Sa carrière politique s’accélère véritablement, avec l’élection de Valéry Giscard d’Estaing à la Présidence de la République. Le Premier ministre Jacques Chirac l’appelle dans son gouvernement, le 8 juin 1974, comme Secrétaire d’État au Commerce Extérieur. Norbert Ségard selon son habitude s’y engage sans réserve, devenant « Le premier représentant de commerce de France ». En janvier 1976, Norbert Ségard devient Secrétaire d’État aux Postes, aux Télécommunications et à la Télédiffusion (PTT). Dans ce ministère, Norbert Ségard s’attèle alors à l’expansion spectaculaire du téléphone et des nouvelles technologies de communication. Il restera ministre jusqu’à son décès en 1981.

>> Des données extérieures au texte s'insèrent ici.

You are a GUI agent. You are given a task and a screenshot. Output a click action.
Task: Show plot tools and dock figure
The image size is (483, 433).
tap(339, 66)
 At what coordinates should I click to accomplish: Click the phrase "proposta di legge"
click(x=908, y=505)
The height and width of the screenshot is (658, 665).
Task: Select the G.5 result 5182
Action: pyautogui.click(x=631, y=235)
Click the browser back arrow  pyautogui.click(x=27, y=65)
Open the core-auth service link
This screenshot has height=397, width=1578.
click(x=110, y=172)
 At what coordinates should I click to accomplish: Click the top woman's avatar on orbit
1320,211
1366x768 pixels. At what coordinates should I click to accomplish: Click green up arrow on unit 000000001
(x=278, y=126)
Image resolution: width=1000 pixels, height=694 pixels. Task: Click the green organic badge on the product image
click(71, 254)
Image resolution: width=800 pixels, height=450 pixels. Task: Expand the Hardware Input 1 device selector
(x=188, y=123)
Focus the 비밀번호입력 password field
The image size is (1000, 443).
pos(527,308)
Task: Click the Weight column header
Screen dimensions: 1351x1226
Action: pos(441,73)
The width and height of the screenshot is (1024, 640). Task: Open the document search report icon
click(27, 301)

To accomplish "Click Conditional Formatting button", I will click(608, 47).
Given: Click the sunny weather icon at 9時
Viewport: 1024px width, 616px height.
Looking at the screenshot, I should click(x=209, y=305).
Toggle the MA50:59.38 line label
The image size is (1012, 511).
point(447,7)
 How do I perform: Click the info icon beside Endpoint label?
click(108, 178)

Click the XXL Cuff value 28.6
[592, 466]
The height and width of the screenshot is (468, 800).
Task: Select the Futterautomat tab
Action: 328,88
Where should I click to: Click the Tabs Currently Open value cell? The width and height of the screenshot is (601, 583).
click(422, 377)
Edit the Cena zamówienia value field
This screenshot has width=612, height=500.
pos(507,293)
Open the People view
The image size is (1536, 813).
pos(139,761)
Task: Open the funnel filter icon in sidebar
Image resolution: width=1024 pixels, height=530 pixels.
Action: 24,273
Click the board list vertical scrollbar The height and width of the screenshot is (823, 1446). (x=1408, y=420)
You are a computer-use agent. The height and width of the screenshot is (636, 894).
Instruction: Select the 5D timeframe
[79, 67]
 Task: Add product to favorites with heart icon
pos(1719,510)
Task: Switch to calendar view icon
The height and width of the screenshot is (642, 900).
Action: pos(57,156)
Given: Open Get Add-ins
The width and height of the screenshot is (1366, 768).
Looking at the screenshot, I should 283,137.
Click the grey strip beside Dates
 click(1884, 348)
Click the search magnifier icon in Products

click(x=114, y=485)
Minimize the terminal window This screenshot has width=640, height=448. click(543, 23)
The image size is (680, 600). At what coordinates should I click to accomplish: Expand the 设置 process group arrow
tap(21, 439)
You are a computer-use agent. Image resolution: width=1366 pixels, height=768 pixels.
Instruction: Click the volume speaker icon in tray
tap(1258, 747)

Quels étaient les moteurs de Norbert Ségard ? Le premier est sans aucun doute une foi marquée par l’Incarnation, c’est-à-dire marquée par une volonté de parachever la Création, très engagée dans le monde. Ses choix personnels illustrent l’action d’un chrétien démocrate et la vision de l’Homme d’un Emmanuel Mounier. On relira avec intérêt la prière qu’il a dite lors de la venue de Jean Paul II en France en 1980. Et cette vision, il a choisi de la mettre en oeuvre par la formation des hommes. Concrètement, il a consacré 35 années de sa vie à l’enseignement supérieur catholique, redonnant une perspective à notre Université et une ambition de développement du service qu’elle rend. C’est dans ce même dessin que l’on peut analyser son engagement politique, comme un élargissement de sa volonté de servir. Pendant sept années il consacrera toute son énergie au développement économique du pays par les exportations puis à sa modernisation par le développement des télécommunications.
Et ce service ira jusqu’à l’annonce publique de sa maladie qu’il a voulu faire à la fois pour rappeler aux fumeurs les risques qu’ils prenaient et pour témoigner auprès des porteurs d’un cancer qu’il est possible de continuer à vivre : « je ne lutte pas contre le cancer, je lutte pour la vie ».